(Records from a collection)
..........

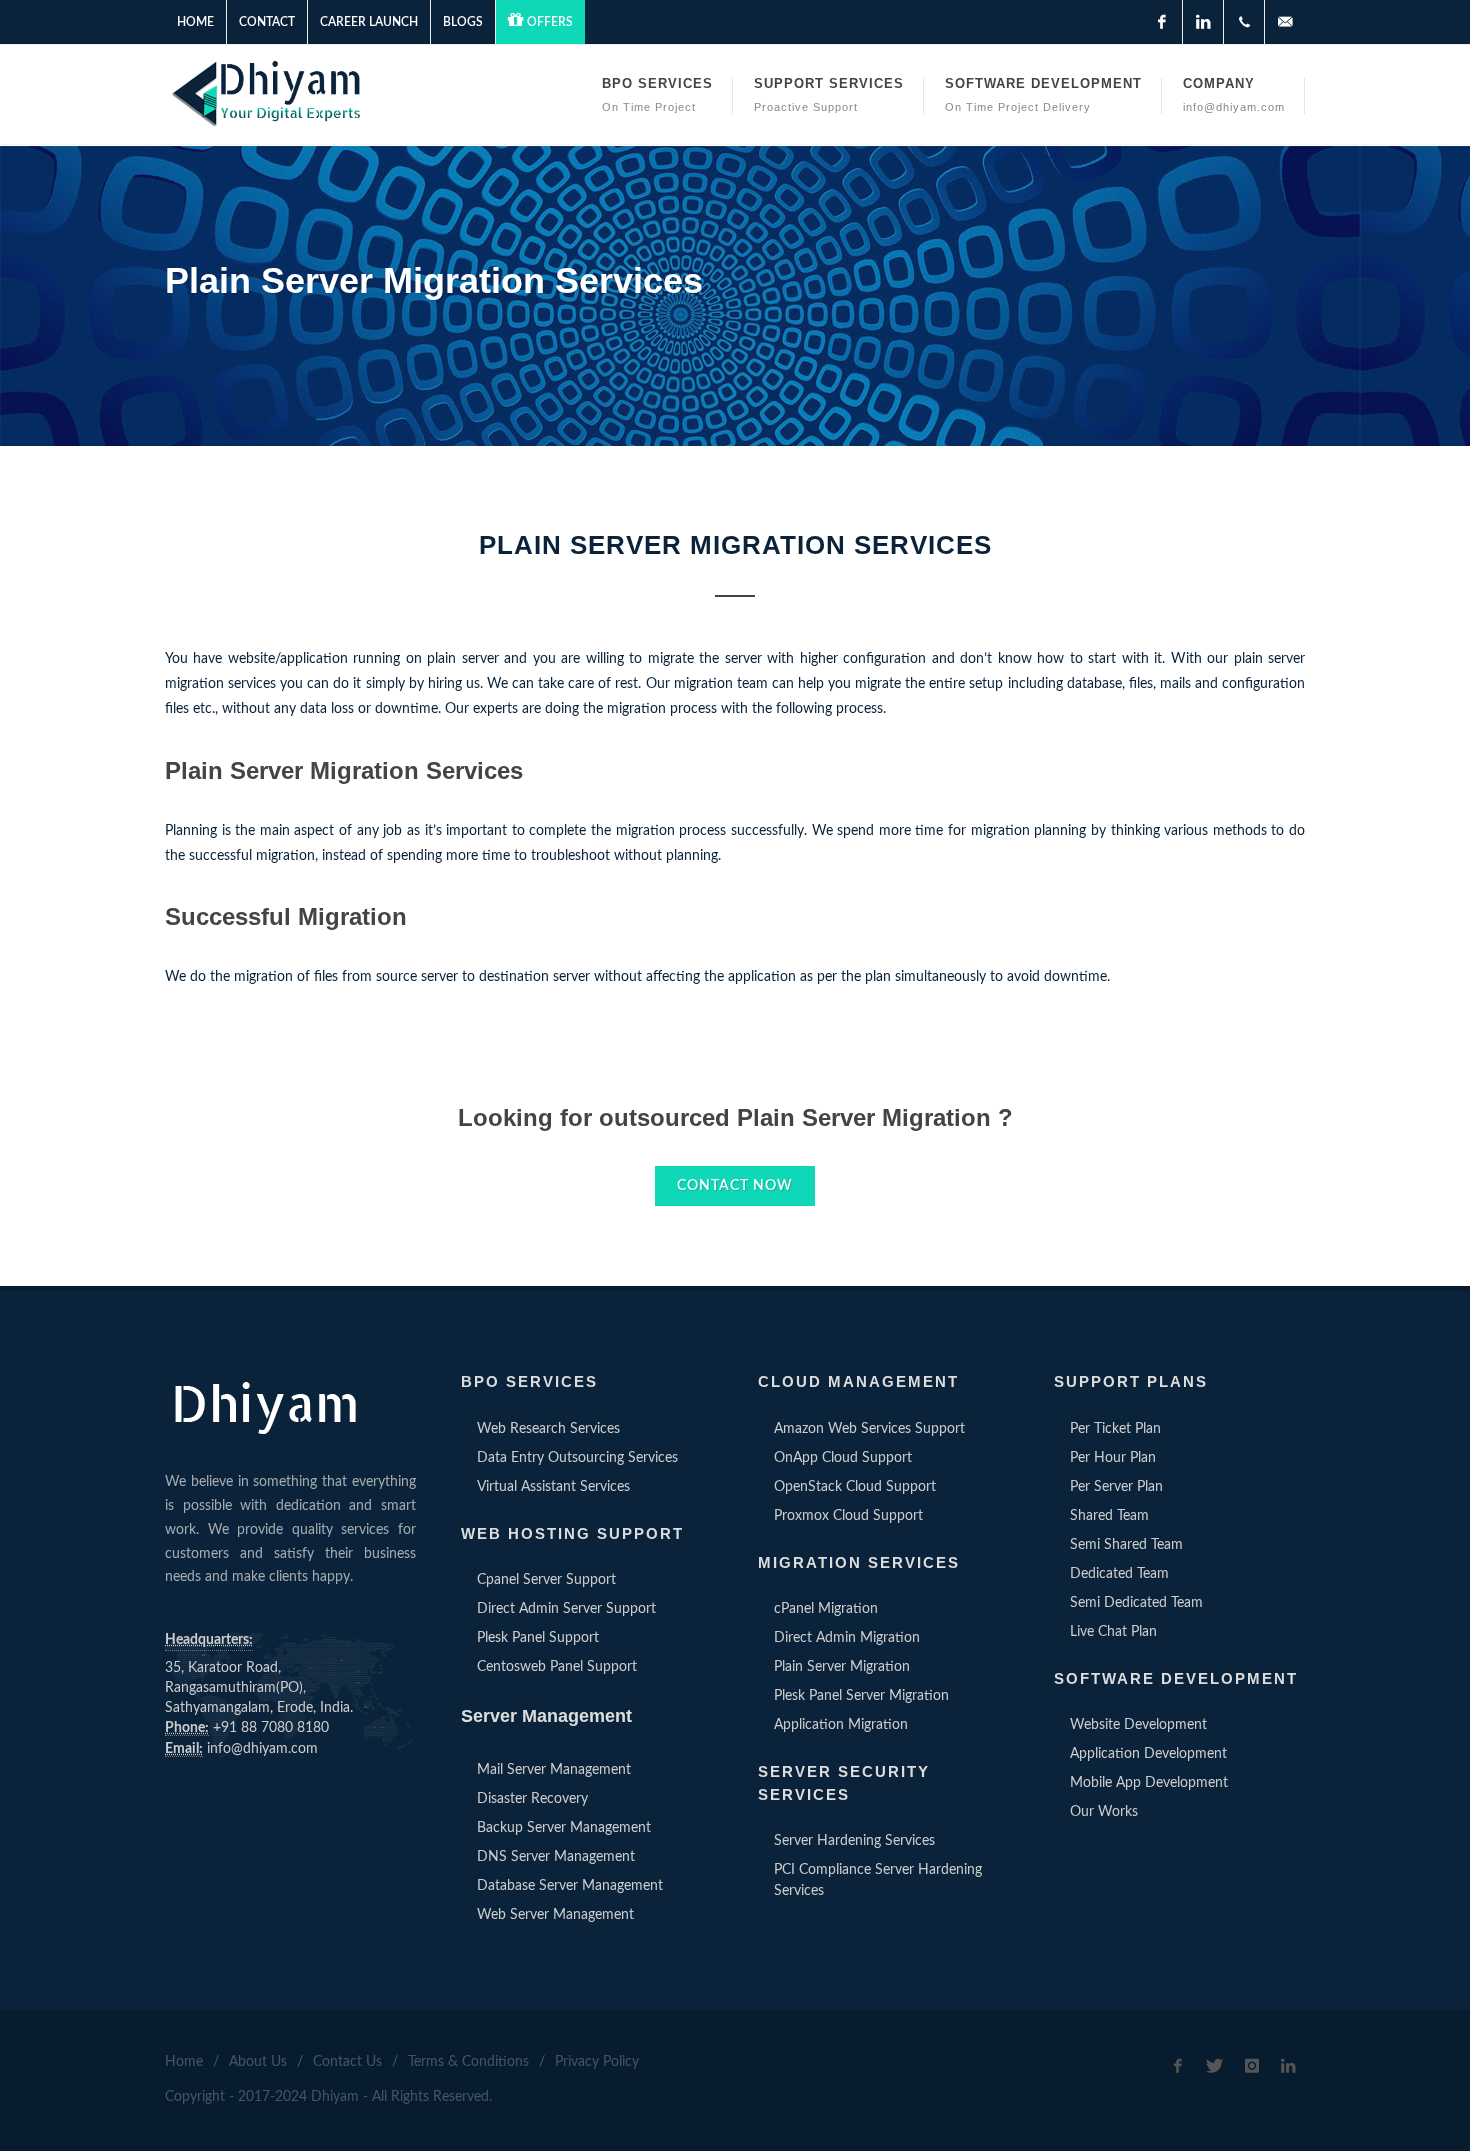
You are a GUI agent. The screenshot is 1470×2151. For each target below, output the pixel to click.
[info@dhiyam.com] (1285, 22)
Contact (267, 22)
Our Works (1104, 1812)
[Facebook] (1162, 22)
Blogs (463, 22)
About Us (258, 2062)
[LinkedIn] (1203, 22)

..........

* _WORK INSTRUCTION_
Transcribe the data exactly, minus any images.

* _ANSWER FOR THIS EXERCISE_
You are a GUI agent. The screenshot is 1470×2151. For each target below, output the pixel to click.
[info@dhiyam.com] (1285, 22)
Contact (267, 22)
Our Works (1104, 1812)
[Facebook] (1162, 22)
Blogs (463, 22)
About Us (258, 2062)
[LinkedIn] (1203, 22)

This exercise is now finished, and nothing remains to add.